Vamos al ritmo de una bipolaridad que nos lleva de la hipomanía del baile, el
sexo, el alcohol y la religiosidad más fanática,
al bajón emocional que nos despierta el desencanto y el hartazgo. Un ánimo
pendulante que va de un extremo al otro, una especie de ciclotimia emocional que
nos hace reír las penas y llorar las alegrías.
Las encuestas sobre cultura política, que se vienen realizando cada dos años por
cientistas sociales, retratan a una sociedad paradójica, que ve en la democracia
el mejor sistema político, que participa masivamente en las elecciones pero que
considera a su clase política corrupta e inepta.

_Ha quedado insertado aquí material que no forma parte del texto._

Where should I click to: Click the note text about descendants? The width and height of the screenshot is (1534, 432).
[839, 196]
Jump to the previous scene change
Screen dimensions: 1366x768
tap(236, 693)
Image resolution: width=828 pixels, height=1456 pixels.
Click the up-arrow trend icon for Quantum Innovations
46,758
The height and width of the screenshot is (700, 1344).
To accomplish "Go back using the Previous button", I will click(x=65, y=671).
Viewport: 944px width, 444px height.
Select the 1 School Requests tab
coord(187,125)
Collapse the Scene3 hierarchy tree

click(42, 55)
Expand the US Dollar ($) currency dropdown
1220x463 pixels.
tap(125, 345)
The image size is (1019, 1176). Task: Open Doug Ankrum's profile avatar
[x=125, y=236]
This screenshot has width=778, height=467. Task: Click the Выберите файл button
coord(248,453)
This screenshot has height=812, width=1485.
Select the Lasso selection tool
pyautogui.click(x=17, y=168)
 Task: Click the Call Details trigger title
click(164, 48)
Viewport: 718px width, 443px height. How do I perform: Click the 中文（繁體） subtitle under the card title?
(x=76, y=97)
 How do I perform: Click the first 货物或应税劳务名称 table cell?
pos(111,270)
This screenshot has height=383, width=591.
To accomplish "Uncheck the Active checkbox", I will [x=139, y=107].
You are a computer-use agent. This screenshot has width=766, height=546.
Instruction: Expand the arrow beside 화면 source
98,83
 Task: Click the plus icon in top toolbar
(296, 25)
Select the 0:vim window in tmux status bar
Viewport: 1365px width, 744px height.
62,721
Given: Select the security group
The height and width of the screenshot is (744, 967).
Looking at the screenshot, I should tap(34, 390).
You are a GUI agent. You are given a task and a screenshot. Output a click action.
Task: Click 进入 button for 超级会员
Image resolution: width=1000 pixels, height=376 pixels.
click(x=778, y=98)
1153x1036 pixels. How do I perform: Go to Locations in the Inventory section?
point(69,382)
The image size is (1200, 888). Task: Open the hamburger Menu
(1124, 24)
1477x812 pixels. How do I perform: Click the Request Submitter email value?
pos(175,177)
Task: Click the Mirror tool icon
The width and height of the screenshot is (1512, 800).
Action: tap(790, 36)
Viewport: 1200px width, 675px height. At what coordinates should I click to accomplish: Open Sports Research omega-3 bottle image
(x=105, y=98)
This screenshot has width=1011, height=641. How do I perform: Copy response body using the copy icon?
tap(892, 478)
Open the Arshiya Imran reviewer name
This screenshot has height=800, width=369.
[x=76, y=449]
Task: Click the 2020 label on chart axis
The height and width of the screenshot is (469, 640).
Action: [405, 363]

Clama por una mejor democracia, y sin embargo suele esperar a un líder de
tintes autoritarios y mesiánicos, que vuelva a entrar en cintura a este pueblo
“sin ajuste”.
Es pues la paradoja una de sus características, y hay que continuar estimulando
esa introspección, una relectura a la luz de la experiencia democrática, que
precaria y deficitaria, hemos podido disfrutar a partir de 1978.
7dias.com.do, 2013
(*) María Mora (Maricécili Mora Ramis), profesora en Intec, es hija del
escritor Manuel Mora Serrano.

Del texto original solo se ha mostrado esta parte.